I put the fuser away and sat down in the chair across from the bed Travis was perch on.

“Have you thought of how lost that kid is going to be out there without you? I can see you want to get him off, but you should do it the right way. Let me present him as a free man and unlawfully incarcerated.”

“He’s too old to be put in a home, and that would be just exchanging one prison for another anyway.” Travis hopped down. He leaned against the bed with his arms crossed over his chest. “I have a stash. He knows how to access it. I also have friends that will take care of him. Good friends.”

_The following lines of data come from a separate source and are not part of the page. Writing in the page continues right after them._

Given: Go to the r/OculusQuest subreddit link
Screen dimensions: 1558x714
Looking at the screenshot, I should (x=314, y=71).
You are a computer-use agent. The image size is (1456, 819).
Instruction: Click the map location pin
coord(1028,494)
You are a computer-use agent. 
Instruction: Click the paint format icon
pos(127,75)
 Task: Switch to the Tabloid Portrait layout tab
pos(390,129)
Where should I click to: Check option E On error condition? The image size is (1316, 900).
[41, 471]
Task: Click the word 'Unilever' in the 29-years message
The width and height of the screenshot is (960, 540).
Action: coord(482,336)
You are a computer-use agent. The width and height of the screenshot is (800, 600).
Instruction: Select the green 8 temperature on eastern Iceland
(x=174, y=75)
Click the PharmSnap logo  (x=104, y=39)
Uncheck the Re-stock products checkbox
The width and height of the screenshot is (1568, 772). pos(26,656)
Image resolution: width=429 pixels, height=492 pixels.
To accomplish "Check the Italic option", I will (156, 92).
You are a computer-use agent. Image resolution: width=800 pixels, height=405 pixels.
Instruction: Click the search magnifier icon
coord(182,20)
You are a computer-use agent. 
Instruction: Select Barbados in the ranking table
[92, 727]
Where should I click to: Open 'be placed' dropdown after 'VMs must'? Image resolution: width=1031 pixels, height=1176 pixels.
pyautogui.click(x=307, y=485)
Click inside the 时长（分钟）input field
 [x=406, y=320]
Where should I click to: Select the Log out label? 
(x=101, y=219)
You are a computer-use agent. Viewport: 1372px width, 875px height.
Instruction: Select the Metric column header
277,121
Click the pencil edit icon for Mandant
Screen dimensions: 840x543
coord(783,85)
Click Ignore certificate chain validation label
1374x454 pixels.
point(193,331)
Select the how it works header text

“Mercenary friends? Are you even sure they are alive after all this time? How long have you been here? Fifteen… Twenty years? A lot can happen to a mercenary in that time.”

“You’re right, but he deserves better than this,” he waved his hand to indicate the planet and its inhabitants. “If the Galactic Forces don’t know about your crash yet, they will in thirty-seven days. That’s when the low atmosphere drone does its fly-over to check on our status. You positioned your ship well. It will be spotted and they will send in the troops. We just need to wait it out.”

And I needed to have time to talk some sense into Travis. His plan wasn’t going to work. I registered my passengers with N.E.T. before I started this run and there were four, not five. The Galactic Forces were not idiots. They would check the manifest. But, if I pointed this out to Travis, what lengths was he be willing to go to get Thomas off the planet. Would he kill one of the kids to make the head-count tally?